Saturday, June 28, 2008

It seems that I'm not the only one who uses free websites for all my Latin translation needs

You'll understand later why I brought that up.

It's been a great week for news items that I should take seriously but I just can't.

I was particularly tickled by a sign outside my local newsagent will the day's headline from The Age, which proclaimed, in wonderfully large letters, "NIXON DUPED BY MR FIXIT".

Just for a moment, I thought that someone had discovered that Gigglewick's husband was involved in Watergate, but on closer reading it became obvious that this was as reference to Victoria's Chief Commissioner of Police and her thus far unsuccessful attempts to set up an anti-corruption section which is not entirely corrupt.

I will skip lightly over my own views of police corruption in this state. The point is I can't take this thing seriously, when the headlines produce a mental picture of our Chief Commissioner foolishly taking a clock to be repaired by a fox in a basball cap who accidentally causes it to sound like a bicycle bell instead of going cuckoo.

Hmmm, one too many viewings of Richard Scarry's "The Talking Bread" there, I suspect.


Meanwhile, since I know how you all love ancient language quizes, vero possumus means:


(a) We really are pretending to be dead


(b) We are a group of vigilantes hired by an insurance company


(c) Verily, Every Republican Organising Political Operations Should Surely Use More Unclear Slogans


(d) Yes we can












I really, really wish it wasn't (d), but it is.

I know that the decision that Americans will make concerning their next president is important.

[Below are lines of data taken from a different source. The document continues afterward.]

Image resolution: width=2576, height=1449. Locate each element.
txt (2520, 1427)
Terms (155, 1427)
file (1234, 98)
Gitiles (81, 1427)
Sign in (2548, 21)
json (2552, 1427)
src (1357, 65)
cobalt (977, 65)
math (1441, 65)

Citizens of Iraq, for example, would no doubt be somewhat disappointed that one of the current candidates didn't get significantly further a couple of elections back. But when the presumptive Democratic nominee, who leads the other guy by up to 15 points according to some recent polls, appears at an official event with a faux presidential seal saying vero possumus stuck to the front of the podium, it really it a little bit difficult to take this whole thing seriously.

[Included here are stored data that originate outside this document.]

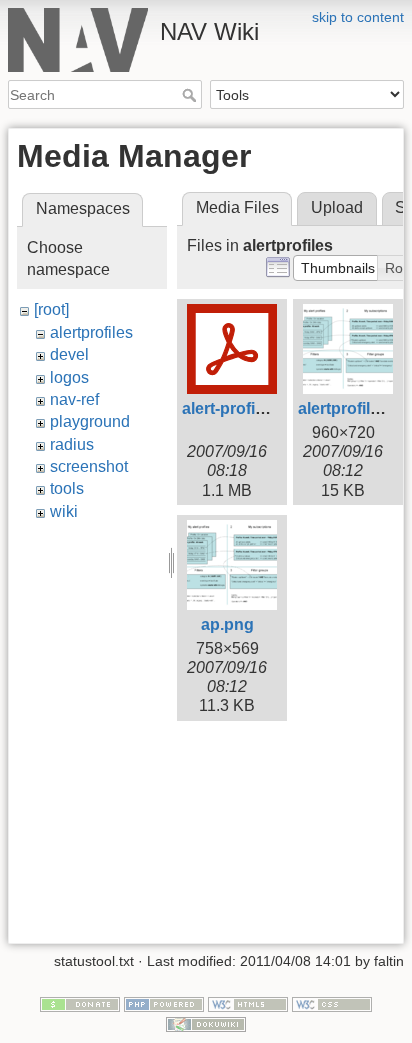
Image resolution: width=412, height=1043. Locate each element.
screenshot (89, 466)
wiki (64, 511)
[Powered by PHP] (164, 1003)
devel (69, 354)
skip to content (358, 17)
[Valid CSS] (332, 1003)
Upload (337, 207)
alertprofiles (91, 332)
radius (72, 444)
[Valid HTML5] (248, 1003)
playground (90, 421)
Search (191, 95)
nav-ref (74, 399)
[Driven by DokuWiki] (206, 1023)
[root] (51, 309)
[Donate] (80, 1003)
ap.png (227, 624)
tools (67, 488)
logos (69, 377)
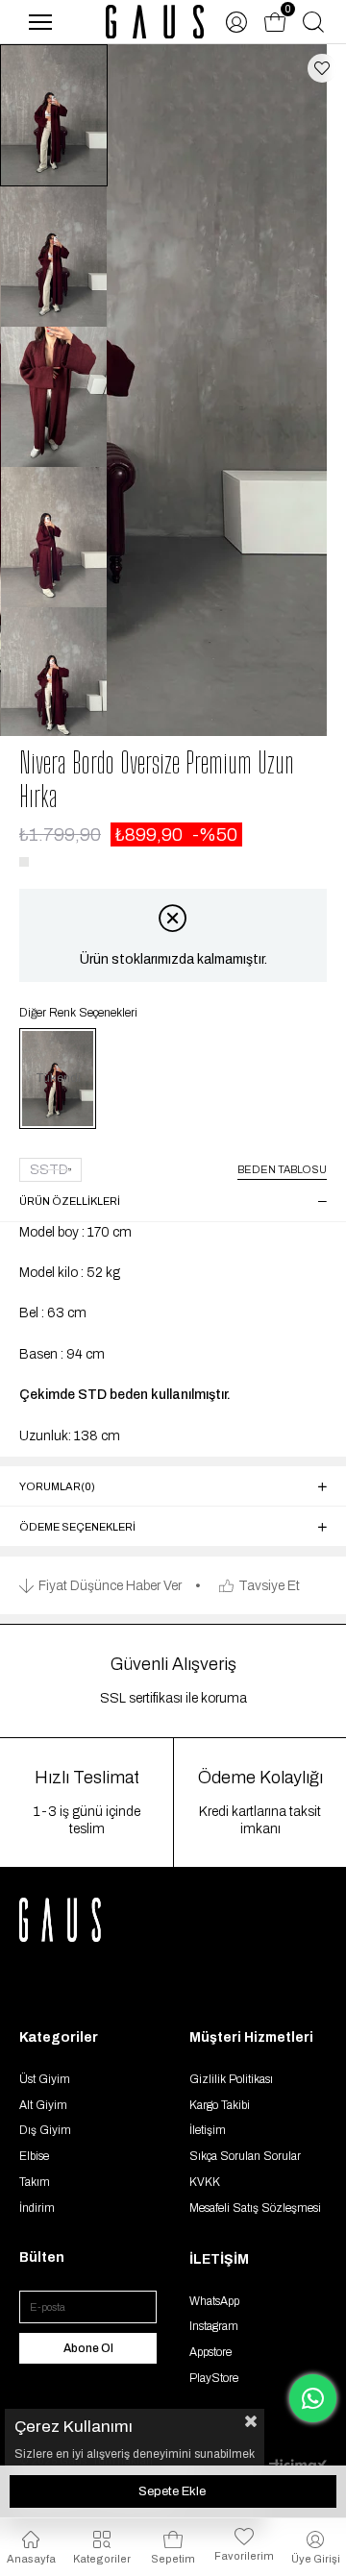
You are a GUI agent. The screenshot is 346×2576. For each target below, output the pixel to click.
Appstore (210, 2352)
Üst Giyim (44, 2079)
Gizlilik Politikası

Barack Obama seems to be a reasonably bright guy and I like his policies. However, he has been accused of being an elitist, partly because of his poor ten pin bowling skills and his disinclination to eat a Philadelphian cheesesteak, and partly because Hillary Clinton said so enough times that people seemed to forget that it wasn't actually true.


Well, when you're up against a straight talking war hero, what better way to shake that elitist tag once and for all than to translate your own campaign slogan into Latin.

The seal, complete with slogan, made just one appearance, but surely it was clear to all involved that this was one too many. At the risk of actually agreeing with a Republican about something other than not wantingo stand too close to George W Bush, the McCain campaign summed it up pretty well when they described the seal as "laughable, ridiculous, preposterous and revealing all at the same time".